Reproduce, with no changes, the line that contains "430.7 (186, 767)" and all the lines that come after it in the records.

Data for this exercise:
····················

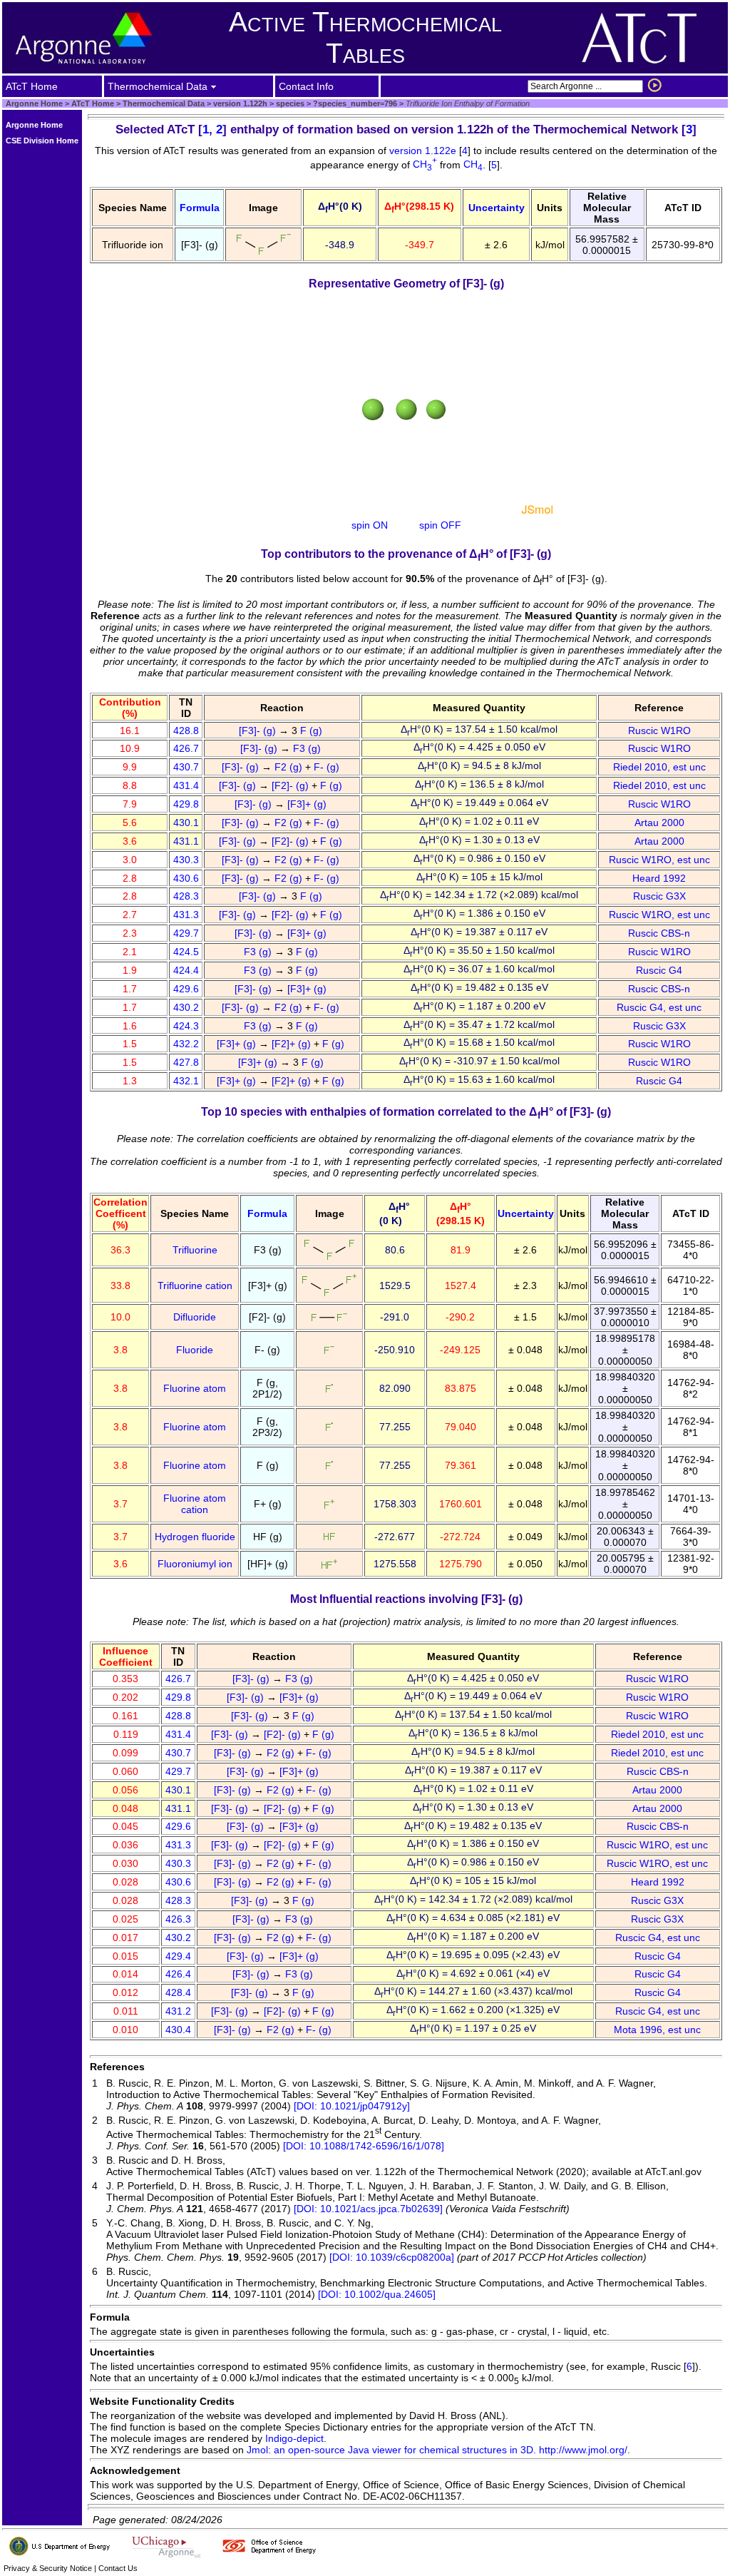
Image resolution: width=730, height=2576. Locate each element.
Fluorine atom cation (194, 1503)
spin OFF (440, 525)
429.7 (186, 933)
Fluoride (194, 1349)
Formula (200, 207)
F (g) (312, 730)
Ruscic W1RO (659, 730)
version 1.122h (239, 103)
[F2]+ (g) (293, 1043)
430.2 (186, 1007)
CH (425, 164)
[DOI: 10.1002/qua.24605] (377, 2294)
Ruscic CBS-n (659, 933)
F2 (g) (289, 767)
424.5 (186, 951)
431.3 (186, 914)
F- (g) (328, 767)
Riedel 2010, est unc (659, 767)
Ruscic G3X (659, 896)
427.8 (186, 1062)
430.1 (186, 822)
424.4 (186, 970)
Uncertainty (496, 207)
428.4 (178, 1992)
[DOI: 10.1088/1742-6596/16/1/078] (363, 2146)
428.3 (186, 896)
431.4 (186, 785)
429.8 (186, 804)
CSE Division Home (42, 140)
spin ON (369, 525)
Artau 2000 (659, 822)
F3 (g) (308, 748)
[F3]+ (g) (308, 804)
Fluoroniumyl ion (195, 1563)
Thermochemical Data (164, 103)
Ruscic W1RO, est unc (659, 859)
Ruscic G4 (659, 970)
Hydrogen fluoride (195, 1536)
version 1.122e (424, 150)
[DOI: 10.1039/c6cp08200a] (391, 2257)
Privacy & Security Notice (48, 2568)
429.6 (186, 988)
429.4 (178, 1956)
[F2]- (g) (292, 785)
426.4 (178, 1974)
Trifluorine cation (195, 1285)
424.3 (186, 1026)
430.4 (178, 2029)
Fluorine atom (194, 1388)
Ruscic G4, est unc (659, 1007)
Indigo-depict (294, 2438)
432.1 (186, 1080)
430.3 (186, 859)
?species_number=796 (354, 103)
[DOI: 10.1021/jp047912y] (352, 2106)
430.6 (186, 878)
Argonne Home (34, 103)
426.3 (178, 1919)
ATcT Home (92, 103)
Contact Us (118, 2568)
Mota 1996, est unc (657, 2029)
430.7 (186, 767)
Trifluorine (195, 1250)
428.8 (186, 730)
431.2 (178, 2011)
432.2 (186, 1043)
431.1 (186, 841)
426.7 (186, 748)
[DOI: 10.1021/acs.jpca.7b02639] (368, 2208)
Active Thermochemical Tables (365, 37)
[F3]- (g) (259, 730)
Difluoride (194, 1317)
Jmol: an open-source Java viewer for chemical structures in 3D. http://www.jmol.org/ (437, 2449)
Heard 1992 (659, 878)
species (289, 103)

····················

Solution for this exercise:
430.7 (186, 767)
Trifluorine (195, 1250)
428.8 (186, 730)
431.2 (178, 2011)
432.2 (186, 1043)
431.1 (186, 841)
426.7 (186, 748)
[DOI: 10.1021/acs.jpca.7b02639] (368, 2208)
Active Thermochemical Tables (365, 37)
[F3]- (g) (259, 730)
Difluoride (194, 1317)
Jmol: an open-source Java viewer for chemical structures in 3D. http://www.jmol.org/ (437, 2449)
Heard 1992 (659, 878)
species (289, 103)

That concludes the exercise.